Finally, the majority reasons that the Board’s enforcement of regulation 102.46 violates regulation 102.121, which states that all regulations should be “liberally construed to effectuate the purposes and provisions of the Act.” I fail to see how this general provision supports a decision that the Board’s application of regulation 102.46 to the specific facts of this case was arbitrary. After all, Rule 1 of the Federal Rules of Civil Procedure states that courts shall construe those rules “to secure the just, speedy and inexpensive determination of every action.” If a district court refused to consider an item filed after a deadline set forth in the local rules of court, however, I doubt we would employ Rule 1 to find that the district court abused its discretion — absent unusual circumstances not present in this case — if the party who filed the item, like Southwest Security, failed to show good cause for missing the deadline. The majority’s reliance on the general language of regulation 102.121 is thus simply makeweight.

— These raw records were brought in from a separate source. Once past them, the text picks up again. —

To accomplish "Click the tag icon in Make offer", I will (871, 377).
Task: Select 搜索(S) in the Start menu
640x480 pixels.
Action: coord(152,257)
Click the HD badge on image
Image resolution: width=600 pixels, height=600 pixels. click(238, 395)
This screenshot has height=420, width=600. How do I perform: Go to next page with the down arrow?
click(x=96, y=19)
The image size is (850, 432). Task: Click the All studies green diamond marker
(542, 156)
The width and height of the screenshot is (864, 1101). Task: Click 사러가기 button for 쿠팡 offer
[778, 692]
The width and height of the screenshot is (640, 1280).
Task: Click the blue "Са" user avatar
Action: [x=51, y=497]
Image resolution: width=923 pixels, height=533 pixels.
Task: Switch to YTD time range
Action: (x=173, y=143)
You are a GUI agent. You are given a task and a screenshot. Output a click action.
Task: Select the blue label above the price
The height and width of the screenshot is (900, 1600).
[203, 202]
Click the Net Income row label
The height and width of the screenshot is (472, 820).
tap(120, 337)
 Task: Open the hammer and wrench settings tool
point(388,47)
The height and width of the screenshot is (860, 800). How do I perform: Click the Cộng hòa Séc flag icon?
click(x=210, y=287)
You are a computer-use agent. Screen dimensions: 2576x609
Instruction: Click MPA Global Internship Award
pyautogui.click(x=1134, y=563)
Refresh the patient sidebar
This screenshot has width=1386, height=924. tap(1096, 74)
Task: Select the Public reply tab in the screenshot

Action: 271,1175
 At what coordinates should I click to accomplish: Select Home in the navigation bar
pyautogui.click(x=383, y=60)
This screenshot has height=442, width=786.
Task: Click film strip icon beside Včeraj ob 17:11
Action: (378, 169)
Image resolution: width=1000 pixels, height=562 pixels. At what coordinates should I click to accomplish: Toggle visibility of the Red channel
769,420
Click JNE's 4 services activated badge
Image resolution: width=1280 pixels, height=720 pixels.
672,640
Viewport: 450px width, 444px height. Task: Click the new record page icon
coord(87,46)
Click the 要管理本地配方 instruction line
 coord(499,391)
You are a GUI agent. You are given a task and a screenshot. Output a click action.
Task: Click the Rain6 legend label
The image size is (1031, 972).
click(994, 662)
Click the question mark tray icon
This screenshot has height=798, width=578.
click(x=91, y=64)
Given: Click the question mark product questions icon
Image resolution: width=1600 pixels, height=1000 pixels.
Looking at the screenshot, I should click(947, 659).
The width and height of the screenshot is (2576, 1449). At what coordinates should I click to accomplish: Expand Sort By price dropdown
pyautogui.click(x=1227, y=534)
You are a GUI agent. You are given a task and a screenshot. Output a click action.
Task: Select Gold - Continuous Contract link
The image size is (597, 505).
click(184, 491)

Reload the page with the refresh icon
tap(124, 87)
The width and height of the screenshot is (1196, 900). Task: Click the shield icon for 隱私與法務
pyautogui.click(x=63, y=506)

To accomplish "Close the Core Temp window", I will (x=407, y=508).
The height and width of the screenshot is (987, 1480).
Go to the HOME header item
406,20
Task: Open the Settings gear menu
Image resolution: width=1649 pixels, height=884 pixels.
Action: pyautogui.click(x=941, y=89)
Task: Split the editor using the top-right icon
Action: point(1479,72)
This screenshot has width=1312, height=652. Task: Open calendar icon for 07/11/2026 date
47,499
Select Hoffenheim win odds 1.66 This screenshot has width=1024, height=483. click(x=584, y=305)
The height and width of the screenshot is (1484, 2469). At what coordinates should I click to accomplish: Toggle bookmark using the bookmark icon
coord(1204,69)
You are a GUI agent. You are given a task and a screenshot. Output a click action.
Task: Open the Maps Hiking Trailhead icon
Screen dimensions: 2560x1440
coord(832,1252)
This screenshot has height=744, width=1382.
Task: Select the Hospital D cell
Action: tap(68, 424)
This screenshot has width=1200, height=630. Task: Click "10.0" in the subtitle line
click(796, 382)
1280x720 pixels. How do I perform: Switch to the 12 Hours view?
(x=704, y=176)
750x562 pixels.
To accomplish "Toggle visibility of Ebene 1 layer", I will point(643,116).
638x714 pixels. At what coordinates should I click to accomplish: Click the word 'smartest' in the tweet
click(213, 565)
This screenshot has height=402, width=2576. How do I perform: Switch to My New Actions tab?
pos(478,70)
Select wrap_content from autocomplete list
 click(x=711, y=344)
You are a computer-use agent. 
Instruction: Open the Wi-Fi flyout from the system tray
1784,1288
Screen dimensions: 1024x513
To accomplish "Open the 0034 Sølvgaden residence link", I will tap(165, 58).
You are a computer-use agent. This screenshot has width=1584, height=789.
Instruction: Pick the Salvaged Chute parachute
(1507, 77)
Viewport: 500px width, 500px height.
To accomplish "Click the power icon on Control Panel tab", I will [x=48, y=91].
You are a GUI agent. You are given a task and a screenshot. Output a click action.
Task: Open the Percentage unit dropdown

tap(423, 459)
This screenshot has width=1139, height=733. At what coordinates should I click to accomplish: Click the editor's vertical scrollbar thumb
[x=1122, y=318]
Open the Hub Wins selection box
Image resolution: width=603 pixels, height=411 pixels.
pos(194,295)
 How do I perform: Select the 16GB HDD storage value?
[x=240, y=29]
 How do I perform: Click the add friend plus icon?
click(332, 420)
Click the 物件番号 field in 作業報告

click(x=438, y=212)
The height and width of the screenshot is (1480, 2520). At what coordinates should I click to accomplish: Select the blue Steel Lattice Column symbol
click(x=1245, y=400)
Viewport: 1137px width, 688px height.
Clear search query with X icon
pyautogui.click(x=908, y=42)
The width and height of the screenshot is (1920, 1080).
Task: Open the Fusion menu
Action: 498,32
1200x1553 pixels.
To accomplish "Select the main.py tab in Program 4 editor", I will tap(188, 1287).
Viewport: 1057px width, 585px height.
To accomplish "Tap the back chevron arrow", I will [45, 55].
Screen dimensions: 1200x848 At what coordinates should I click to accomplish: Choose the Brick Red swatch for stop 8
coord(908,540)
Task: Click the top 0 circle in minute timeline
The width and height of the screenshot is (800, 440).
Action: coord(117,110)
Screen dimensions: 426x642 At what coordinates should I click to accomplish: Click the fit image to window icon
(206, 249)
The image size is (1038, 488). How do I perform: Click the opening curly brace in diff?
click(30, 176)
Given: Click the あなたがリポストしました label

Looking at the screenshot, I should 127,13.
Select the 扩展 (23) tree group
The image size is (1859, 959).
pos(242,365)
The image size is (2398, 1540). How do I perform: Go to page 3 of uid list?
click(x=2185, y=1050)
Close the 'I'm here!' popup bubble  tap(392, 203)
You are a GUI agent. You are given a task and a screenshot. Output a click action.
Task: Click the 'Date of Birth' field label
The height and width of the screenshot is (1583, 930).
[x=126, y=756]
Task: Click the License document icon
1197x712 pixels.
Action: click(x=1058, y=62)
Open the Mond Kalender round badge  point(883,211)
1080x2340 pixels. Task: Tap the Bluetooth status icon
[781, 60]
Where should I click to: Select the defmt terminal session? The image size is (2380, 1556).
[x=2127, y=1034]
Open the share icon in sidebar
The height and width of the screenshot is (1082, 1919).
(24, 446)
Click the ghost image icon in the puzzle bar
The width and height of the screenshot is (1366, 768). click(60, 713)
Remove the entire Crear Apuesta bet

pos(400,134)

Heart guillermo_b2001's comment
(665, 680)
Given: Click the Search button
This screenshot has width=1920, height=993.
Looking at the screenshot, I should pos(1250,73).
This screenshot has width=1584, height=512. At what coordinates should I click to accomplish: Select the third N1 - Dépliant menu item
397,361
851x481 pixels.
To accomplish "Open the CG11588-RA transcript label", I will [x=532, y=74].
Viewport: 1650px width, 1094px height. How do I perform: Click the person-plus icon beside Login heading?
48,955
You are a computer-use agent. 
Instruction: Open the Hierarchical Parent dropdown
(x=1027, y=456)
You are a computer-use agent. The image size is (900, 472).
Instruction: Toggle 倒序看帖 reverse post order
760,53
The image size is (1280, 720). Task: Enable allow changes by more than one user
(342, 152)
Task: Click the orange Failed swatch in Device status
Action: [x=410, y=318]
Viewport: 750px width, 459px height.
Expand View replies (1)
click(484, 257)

In sum, I see no basis for reaching the merits of the hiring hall issue without intruding upon the Board’s discretion to regulate its internal process of administrative appeals. In this case, the Board did neither more nor less than enforce the text of regulation 102.46. Nevertheless,'the majority concludes that the Board acted arbi*1340trarily in treating the regulation as if it meant what it said. The majority is thus fashioning a precedent that will frustrate the Board in its legitimate efforts to induce parties to fairly state at least the substance of their legal arguments in a timely manner. I believe the Board has a tough enough job in managing its considerable caseload without being faced with the new obstacle created by today’s decision.
Accordingly, I respectfully dissent.